Фрагмент текста —
----

Молодой режиссер, постановщик спектакля и руководитель коллектива Татьяна Ракова на обсуждении так и сказала: «Мы увидели в этом сюжете вечную тему — противостояние праведника и толпы». Да, именно это заложено житейским материалом и драматургом в сюжет этой пьесы. И тогда неважно, в какую эпоху это происходит и какие катастрофы вокруг. И оправдывает ли победа над гитлеровскими захватчиками все несуразности и проблемы советской идеологии. Сами эти проблемы и заблуждения неважны. Важно только то, что, преодолевая катастрофу, встав на борьбу с врагом для защиты родины и своего народа, родной, привычной жизни от чуждого нашествия, молодая женщина принимает на себя личину мерзавки, предательницы, прислужницы врагов. Истинная жизнь и муки, истинная высота дух, масштаб жертвенности подпольщицы-разведчицы Нилы Снежко так до самого конца, даже после ее гибели, остаются непонятыми и нераскрывшимися большинству окружающих. И тогда становится понятно, что режиссеру и актерам есть на что опереться в этой пьесе. Самая главная проблема, точно обозначенная и до конца проведенная автором: главная героиня жертвует своим добрым именем, своей честью. И тогда неизбежно точный финал: раз честь не восстановлена в глазах окружающих, во мнении «своих», то в этом слепом и глухом мире праведной душе не место и гибель неизбежна. И другая, подспудная тема: мы-то теперь знаем и понимаем, что разведчикам, особенно в самых катастрофических ситуациях, приходится жертвовать честью. И женщинам в том числе. Неизбежный отход от нравственных бытовых норм становится инструментом в борьбе с врагом. Но душа опустошается и выжигается. И с этим, даже победив, даже будучи уверенным в своей 262 правоте, подчас жить невозможно. Молодой постановщик угадал, увидел, прозрел в этой насквозь идеологически правильной советской пьесе этический замес гораздо более масштабный и всеобщий, чем только «верность правильным идеям» в конкретном социуме.

----

Строки данных —
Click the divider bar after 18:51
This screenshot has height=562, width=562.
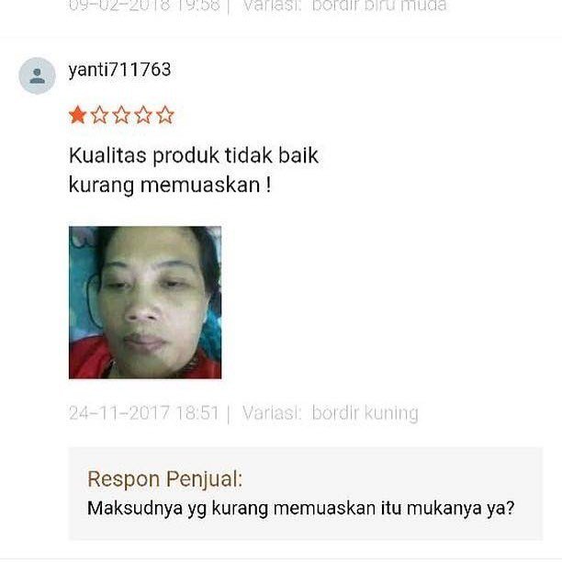coord(229,413)
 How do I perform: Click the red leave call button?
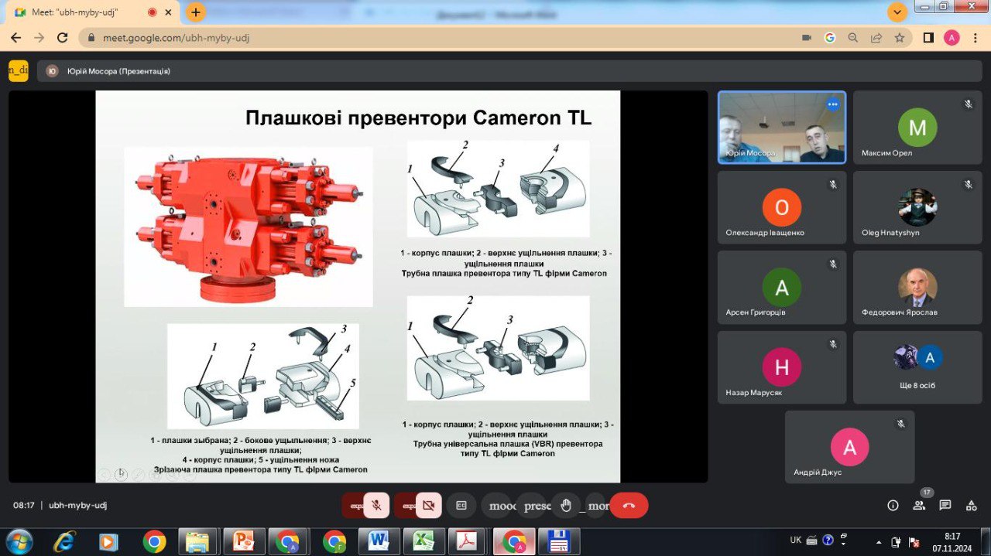click(629, 506)
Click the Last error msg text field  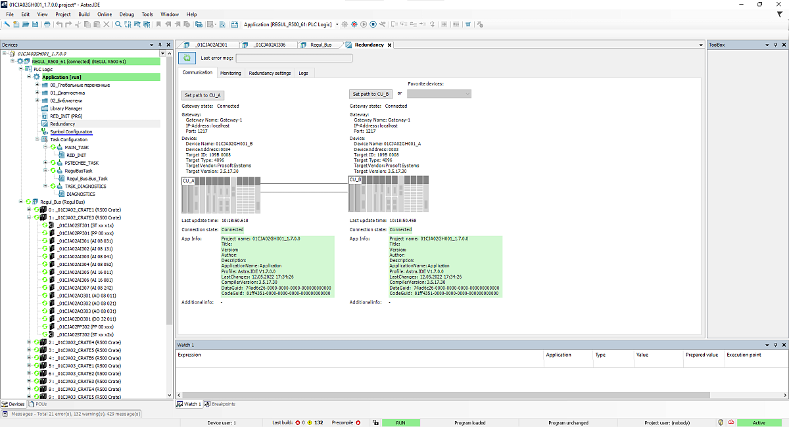293,58
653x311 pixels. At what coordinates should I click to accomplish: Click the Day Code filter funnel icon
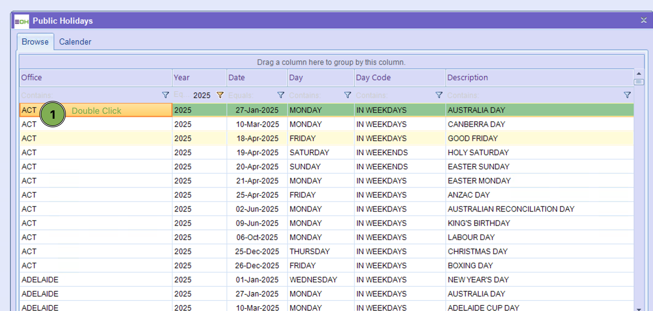point(439,95)
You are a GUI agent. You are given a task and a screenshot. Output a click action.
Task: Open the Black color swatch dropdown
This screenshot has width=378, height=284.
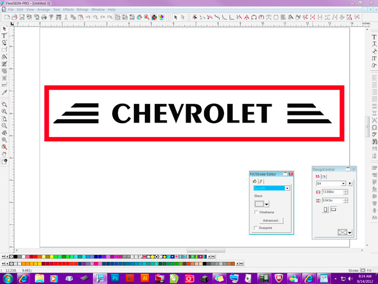coord(266,204)
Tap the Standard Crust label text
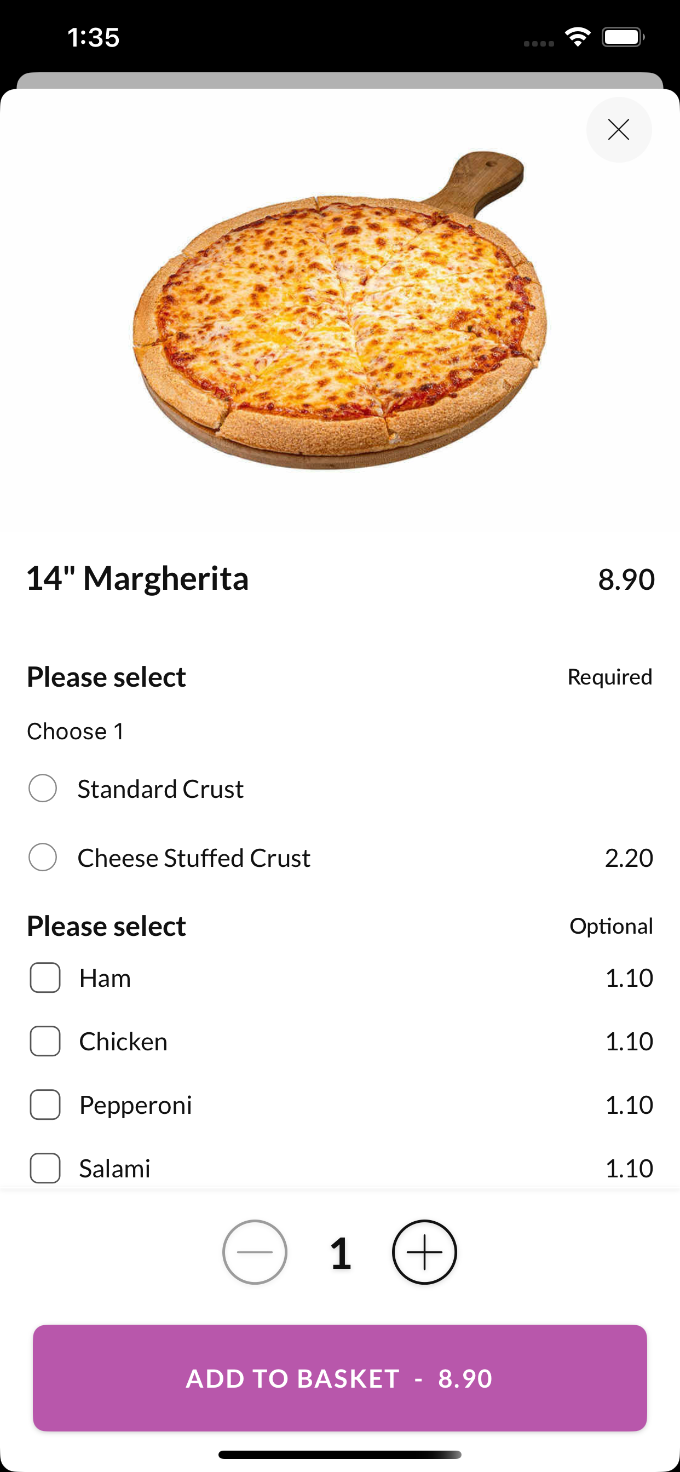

----

Условие задания —
Проверьте, согласуются ли с фрагментом текста утверждения (a), (b) и (c). На каждое ответьте «да» или «нет» и дословно приведите решающие слова фрагмента.
(a) Постановщиком спектакля была Татьяна Ракова.
(b) После гибели Нилы Снежко большинство окружающих поняли, какую жертву она принесла.
(c) Главная героиня пьесы жертвует своим добрым именем.
Данные здесь никакой роли не играют.

Ответ на задание —
(a) Да: «Молодой режиссер, постановщик спектакля и руководитель коллектива Татьяна Ракова».
(b) Нет: «так до самого конца, даже после ее гибели, остаются непонятыми и нераскрывшимися большинству окружающих».
(c) Да: «главная героиня жертвует своим добрым именем, своей честью».